§ **指示 1**
下のROV展示の紹介文を読んで、次の問いに答えてください。
(a) 越冬交代式は何月何日に行われましたか。
(b) ROVの実機はどこに展示されていますか。
(c) 第59次隊ではROVは何の調査に使われましたか。
§ **指示 2**
次の文がそれぞれ下のROV展示の紹介文と合っているかどうか、「はい」か「いいえ」で答えてください。決め手になった部分も原文のまま引用してください。
(a) 「しらせ」は帰り道でフリーマントルに向かっている。
(b) 特別展での展示は2月1日に始まった。
(c) 後藤隊員は第59次隊には加わっていない。
§ **指示 3**
下のROV展示の紹介文のうち、「特別展「飼育係、南極に行く」の見方 「ROV(Remotely Operated」から「Operated Vehicle) 遠隔操縦探査艇に潜らせて海中の調査を行いました。」までを、その部分も含めて一字も変えずに書き写してください。

§ **原文**
--- --- ---

特別展「飼育係、南極に行く」の見方 「ROV(Remotely Operated Vehicle)」編
昭和基地では、2月1日に越冬交代式が行われ、基地の管理担当が第65次越冬隊から第66次越冬隊に交代しました。「しらせ」は既に昭和基地を離岸し、海洋観測を行いながら帰路オーストラリア・フリーマントルに向かっています。
私が南極に行った第65次隊では、ペンギンチームがペンギンの営巣地前の海にROV(Remotely Operated Vehicle) 遠隔操縦探査艇に潜らせて海中の調査を行いました。
その時の様子はこちらのWEB記事に詳しく書かれています。https://www.editus.jp/topics/rensai/nankyoku
南極でペンギン調査に使われたROVの実機を開発元の東京海洋大学、開発者の第65次南極地域観測隊後藤慎平隊員(東京海洋大学助教)の協力を得て、1月25日から特別展で展示しています(展示場所は南館3階「南極の海」)。
第65次南極地域観測隊でペンギン調査に使われたROV実機
さらに、今回特別に第59次隊で湖沼調査のために使われたROVの実機も東京海洋大学、後藤隊員(第59次隊でも同行者として南極観測に参加)の協力を得て、展示をしています。

--- --- ---

§ **参考資料**
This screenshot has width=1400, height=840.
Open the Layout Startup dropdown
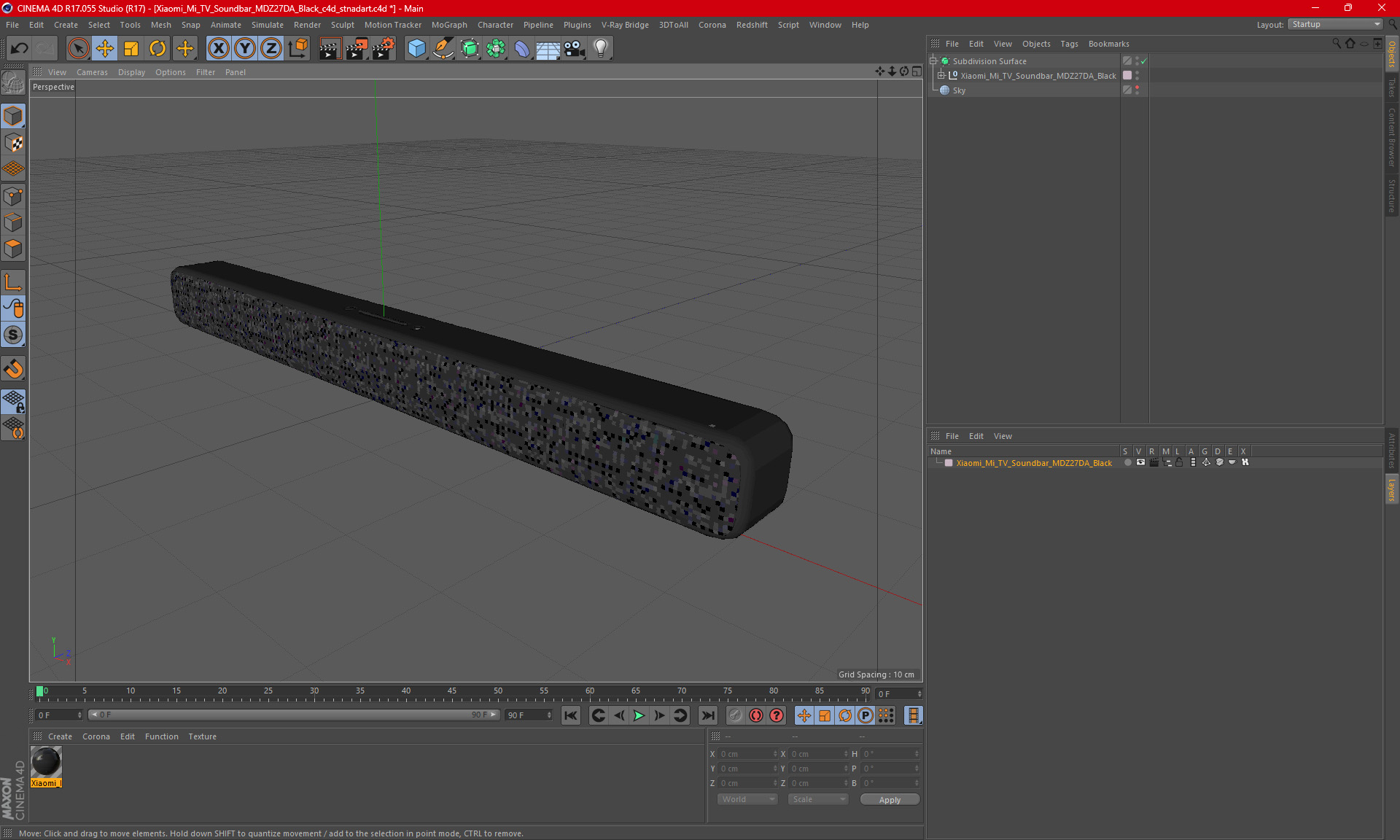point(1335,24)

--- --- ---

§ **回答 1**
(a) 2月1日
(b) 南館3階「南極の海」
(c) 湖沼調査

§ **回答 2**
(a) はい。「帰路オーストラリア・フリーマントルに向かっています」
(b) いいえ。「1月25日から特別展で展示しています」
(c) いいえ。「第59次隊でも同行者として南極観測に参加」

§ **回答 3**
特別展「飼育係、南極に行く」の見方 「ROV(Remotely Operated Vehicle)」編
昭和基地では、2月1日に越冬交代式が行われ、基地の管理担当が第65次越冬隊から第66次越冬隊に交代しました。「しらせ」は既に昭和基地を離岸し、海洋観測を行いながら帰路オーストラリア・フリーマントルに向かっています。
私が南極に行った第65次隊では、ペンギンチームがペンギンの営巣地前の海にROV(Remotely Operated Vehicle) 遠隔操縦探査艇に潜らせて海中の調査を行いました。